February 3, 2025 @ 6:00 pm - 7:30 pm
Free – $10

 


When I was about in the fourth grade, I joined the Boy Scouts where I stayed into high school. I remember my mother shopping with me for a khaki shirt and scarf at H.C. Capwell’s department store and then myself sewing the patches “Troop 302”, a touch crooked, on the left shoulder. The Scouts gave us a great chance to go camping, which I loved, and eventually I saved enough money from mowing lawns to go to the council’s summer camp, called Wolfboro, in the Sierras.
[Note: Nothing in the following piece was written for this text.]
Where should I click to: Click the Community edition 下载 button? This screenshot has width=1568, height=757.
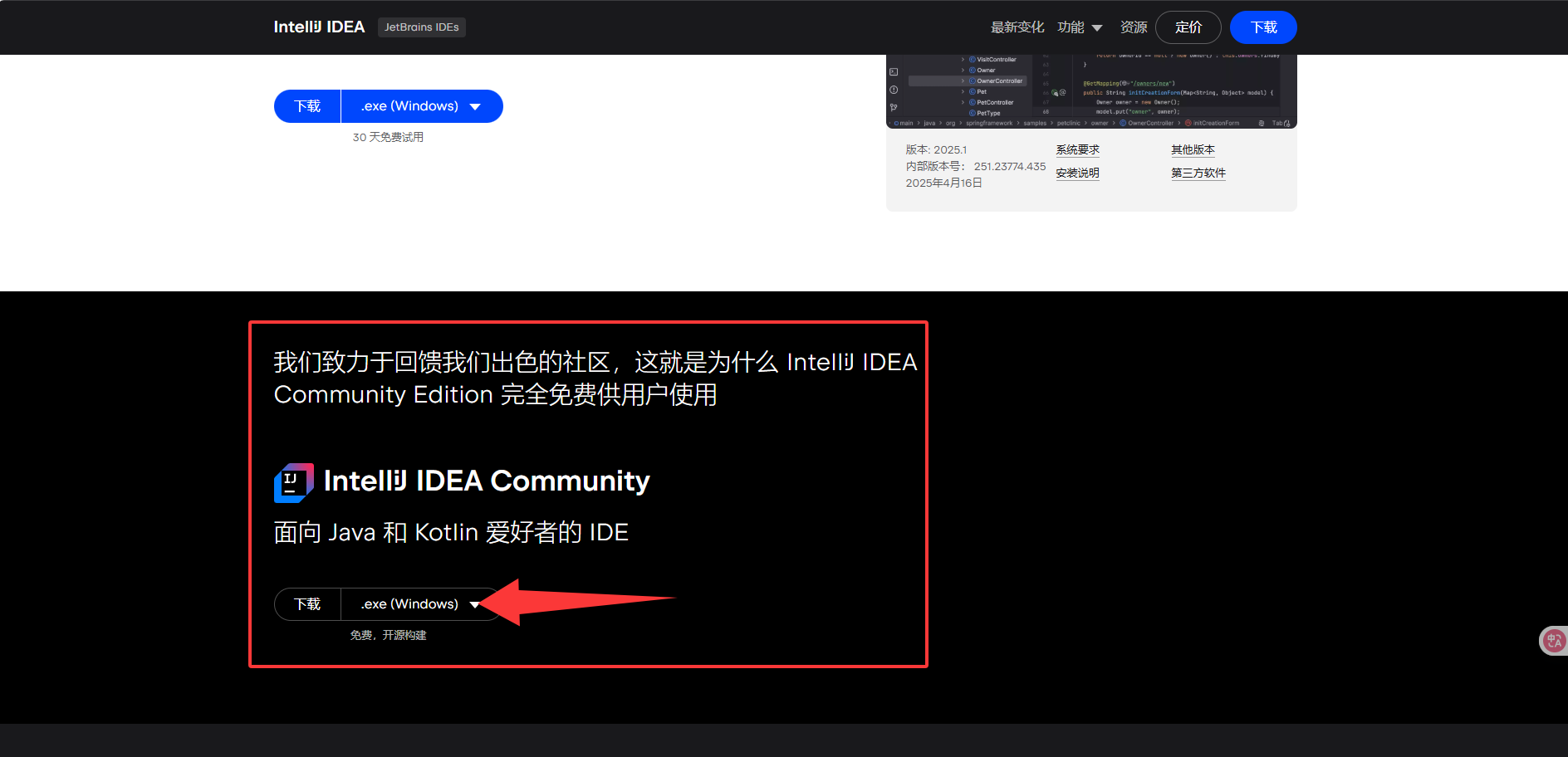tap(307, 604)
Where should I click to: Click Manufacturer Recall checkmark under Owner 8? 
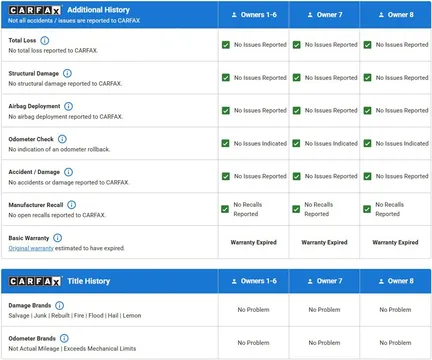[367, 209]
A monk asked Great Master Ma, “Apart from the four propositions and beyond the hundred negations, I ask you teacher, to clearly show me the meaning of Bodhidharma’s coming from the West.”
The Great Master said: ”I’m tired today and can’t explain it for you. Go ask Zhizang.”
 
—The Book of Serenity, Case 6

There was a tradition at the camp that on the first evening, the Tenderfeet were taken on a snipe hunt. I didn’t even know what a snipe was. The older boys gave us younger ones a flashlight, a plate and spoon from our mess kit, and guided us into the forest to search for the elusive bird. We were told to bang the plate with the spoon and yell, “Here snipe! Here snipe! Come here, snipe!”

The monk then goes to Zhizang, who tells him he has a headache and can’t explain, but suggests he seek out elder brother Hai (Baizhang). Hai says that, “For all the time I have been here, I still don’t get it.”

We were excited when we headed into the woods, and soon enough one of the older boys shouted, “There is one over here!” We ran over shining our beams, but the bird had fled. Another boy shouted from the other direction, “There’s one!” and we rushed toward him. Alas, the snipe once again escaped. After about a half hour of banging and yelling, and several more missed chances, we made our way back to the campfire where the scoutmaster had hot chocolate waiting for us. We laughed and joked around the fire.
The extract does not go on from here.